A volte è l’arte che prova a rivelarci quel tanto di più che può servire a cogliere le cicatrici di questi piccoli traumi del tessuto sociale, a comprendere le pulsioni di chi si muove in territori dell’umano inaccessibili a coloro i quali non ne abbiano fatta diretta esperienza. Ci aveva provato recentemente Paolo Sortino, con il suo intenso Elisabeth (Einaudi 2011), a indagare la sofferenza e la radicalità della vita che non si annulla nell’orrore più profondo, quella di una ragazza segregata per ventiquattro anni dal padre e soggetta alle sevizie più efferate. Nel bunker costruito con cura maniacale dall’uomo sarebbero nati sette figli frutto del rapporto incestuoso, di cui uno nato morto e tre poi cresciuti senza alcun contatto con il mondo di fuori. Anche Michael Haneke, con Amour (2012), mette in scena una storia di profondo disagio, quella di una coppia di anziani alle prese con la recente disabilità di lei, sempre più invalidante. Fino a quando il gesto finale non interviene a liberare i coniugi dalla promessa fatta: “non mi porterai in ospedale.” La vicenda di Pavia oscilla forse tra queste due narrazioni (con un inquietante corollario kafkiano): cioè tra la mostruosità del parente aguzzino, folle maniaco dall’apparenza normale, e quella del compagno carnefice, suo malgrado, risucchiato in un vortice di patimenti, di crescenti durezze e di lucida, anche personale, autosegregazione.

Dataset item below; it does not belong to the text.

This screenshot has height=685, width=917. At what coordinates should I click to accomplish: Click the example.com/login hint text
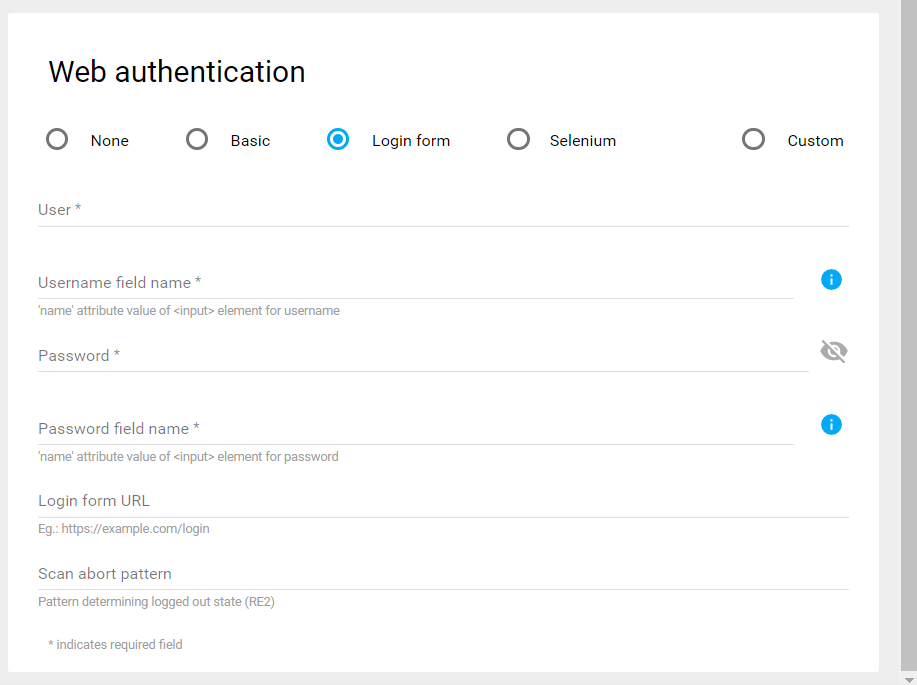tap(124, 529)
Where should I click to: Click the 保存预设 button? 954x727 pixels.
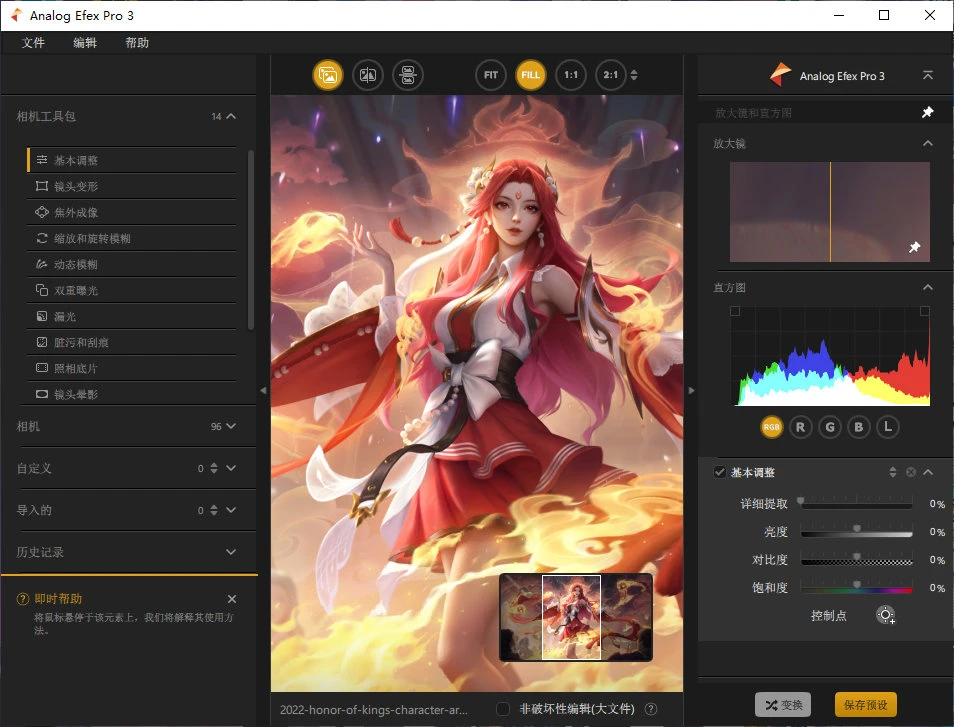[866, 704]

È così che l’arte più vera è capace di lavorare sullo scarto dalla dimensione del buon senso, e senza scrupoli di sorta. Come avvertiva Pirandello ormai quasi cento anni fa, le ragioni dell’arte non sono quelle della vita, e a dover essere censurata è la «balordaggine» di chi cerca a tutti i costi la verosimiglianza quando si esplorano i territori dell’imprevedibile, dell’assurdo, dell’insano. Le persone, ad ogni modo, non sembrano avvedersi più di tanto del problema opposto: se non è parte della realtà quotidiana, se non è sentita come realismo, o almeno come buon senso, la vita che muore nell’assurdo non ci tocca. L’inedia di L.L. si trasforma in quella che un altro autore ha chiamato «indigenza immaginativa», che è poi lo stupore di tutti noi vicini di casa, che non potevamo non sapere, non capire.